### WORKING DATA:
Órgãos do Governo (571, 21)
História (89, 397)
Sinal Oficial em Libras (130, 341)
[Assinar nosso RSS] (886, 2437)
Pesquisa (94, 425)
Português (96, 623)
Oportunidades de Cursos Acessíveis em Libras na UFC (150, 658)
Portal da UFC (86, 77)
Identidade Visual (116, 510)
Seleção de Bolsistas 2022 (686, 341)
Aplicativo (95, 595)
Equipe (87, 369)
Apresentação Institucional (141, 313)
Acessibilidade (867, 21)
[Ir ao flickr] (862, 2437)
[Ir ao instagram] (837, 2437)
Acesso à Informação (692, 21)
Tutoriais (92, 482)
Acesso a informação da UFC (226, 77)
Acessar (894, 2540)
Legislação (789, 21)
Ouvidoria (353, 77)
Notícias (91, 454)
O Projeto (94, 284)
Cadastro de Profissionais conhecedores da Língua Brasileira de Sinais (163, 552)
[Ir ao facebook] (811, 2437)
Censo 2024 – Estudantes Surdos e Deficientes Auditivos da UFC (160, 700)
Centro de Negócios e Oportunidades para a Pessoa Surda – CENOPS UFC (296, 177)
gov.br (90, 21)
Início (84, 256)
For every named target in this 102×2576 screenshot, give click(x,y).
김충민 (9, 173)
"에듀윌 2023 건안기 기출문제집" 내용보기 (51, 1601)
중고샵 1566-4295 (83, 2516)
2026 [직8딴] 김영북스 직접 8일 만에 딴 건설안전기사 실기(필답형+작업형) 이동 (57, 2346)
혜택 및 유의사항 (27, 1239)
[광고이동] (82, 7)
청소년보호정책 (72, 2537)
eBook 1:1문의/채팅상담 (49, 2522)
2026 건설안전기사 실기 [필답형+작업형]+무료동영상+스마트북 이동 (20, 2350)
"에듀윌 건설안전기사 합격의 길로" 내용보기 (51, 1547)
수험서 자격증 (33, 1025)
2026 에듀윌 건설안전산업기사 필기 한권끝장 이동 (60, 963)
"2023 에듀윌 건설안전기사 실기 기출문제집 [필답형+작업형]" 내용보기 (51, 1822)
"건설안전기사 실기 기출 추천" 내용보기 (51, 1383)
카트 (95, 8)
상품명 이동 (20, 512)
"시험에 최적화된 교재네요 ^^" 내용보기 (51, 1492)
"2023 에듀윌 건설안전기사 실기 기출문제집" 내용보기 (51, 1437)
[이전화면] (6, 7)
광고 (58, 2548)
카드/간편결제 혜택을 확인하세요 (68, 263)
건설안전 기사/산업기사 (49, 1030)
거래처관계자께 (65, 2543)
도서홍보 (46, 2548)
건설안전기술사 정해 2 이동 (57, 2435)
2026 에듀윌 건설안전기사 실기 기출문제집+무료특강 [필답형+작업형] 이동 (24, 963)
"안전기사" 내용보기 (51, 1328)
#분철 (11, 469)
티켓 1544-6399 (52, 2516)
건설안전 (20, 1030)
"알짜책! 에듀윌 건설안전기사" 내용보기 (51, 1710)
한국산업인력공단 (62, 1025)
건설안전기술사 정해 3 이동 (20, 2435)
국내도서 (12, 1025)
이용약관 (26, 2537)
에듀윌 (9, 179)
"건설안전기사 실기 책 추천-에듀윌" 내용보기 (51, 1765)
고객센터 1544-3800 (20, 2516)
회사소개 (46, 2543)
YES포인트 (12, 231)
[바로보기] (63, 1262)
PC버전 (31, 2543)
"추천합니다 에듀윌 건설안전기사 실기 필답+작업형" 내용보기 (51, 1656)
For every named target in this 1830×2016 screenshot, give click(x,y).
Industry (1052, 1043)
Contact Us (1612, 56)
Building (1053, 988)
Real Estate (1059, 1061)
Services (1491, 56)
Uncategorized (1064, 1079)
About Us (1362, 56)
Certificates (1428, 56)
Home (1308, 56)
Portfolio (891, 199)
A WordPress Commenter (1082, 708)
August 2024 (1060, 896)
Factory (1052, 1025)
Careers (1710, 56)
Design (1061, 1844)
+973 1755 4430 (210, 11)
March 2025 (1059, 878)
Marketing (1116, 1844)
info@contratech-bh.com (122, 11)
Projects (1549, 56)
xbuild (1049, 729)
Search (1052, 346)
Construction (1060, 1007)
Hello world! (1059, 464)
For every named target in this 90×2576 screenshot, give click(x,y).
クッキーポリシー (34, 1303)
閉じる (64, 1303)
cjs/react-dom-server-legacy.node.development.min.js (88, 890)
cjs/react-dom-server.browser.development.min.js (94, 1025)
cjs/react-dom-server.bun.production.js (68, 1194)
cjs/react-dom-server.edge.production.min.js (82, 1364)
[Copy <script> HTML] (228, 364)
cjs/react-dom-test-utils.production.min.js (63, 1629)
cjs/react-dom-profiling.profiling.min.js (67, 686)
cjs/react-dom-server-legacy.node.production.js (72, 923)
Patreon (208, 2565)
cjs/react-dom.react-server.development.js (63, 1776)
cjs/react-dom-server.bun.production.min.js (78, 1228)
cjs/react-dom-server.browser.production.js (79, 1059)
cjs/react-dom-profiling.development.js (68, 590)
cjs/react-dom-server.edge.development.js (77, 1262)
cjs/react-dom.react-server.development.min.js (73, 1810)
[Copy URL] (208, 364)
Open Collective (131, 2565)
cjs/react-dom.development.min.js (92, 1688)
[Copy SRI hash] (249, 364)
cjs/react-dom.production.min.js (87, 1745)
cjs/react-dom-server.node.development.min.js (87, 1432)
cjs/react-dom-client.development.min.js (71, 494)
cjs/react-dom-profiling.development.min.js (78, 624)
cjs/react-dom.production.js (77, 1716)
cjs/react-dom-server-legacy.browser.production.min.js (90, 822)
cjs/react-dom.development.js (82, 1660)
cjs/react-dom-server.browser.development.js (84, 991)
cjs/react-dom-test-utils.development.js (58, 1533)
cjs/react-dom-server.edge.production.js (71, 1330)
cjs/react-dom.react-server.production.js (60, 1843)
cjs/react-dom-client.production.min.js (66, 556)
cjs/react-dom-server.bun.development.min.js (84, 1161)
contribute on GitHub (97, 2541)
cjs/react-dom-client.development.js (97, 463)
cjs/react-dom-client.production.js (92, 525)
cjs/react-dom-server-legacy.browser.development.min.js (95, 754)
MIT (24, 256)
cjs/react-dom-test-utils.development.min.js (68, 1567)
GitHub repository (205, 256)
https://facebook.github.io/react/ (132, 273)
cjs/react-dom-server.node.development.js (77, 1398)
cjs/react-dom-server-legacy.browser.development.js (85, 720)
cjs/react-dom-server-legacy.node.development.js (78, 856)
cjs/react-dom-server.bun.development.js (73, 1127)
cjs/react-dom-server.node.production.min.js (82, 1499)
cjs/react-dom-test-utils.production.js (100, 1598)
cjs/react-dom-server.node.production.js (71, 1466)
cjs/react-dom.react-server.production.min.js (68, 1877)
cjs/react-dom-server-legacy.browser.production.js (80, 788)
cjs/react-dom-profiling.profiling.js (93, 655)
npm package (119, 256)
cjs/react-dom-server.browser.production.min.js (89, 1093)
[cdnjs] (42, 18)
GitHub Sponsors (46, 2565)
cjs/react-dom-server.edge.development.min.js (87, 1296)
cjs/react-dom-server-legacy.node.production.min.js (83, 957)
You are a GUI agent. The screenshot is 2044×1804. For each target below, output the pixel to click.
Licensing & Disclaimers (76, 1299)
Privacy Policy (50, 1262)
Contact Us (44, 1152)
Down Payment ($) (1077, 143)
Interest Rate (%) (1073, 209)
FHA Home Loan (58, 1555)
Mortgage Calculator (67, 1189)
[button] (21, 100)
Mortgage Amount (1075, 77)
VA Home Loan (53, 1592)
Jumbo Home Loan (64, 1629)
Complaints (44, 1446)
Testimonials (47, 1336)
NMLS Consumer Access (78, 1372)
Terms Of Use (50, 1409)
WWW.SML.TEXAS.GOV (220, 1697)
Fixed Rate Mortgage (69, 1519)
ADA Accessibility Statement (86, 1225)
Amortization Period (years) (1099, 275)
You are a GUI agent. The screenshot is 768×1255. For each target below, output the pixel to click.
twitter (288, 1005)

### PROMPT:
Once you have checked every line of the material above, return the ones that hold the string "Libras".

### RESULT FOR THIS TASK:
Sinal Oficial em Libras (130, 341)
Oportunidades de Cursos Acessíveis em Libras na UFC (150, 658)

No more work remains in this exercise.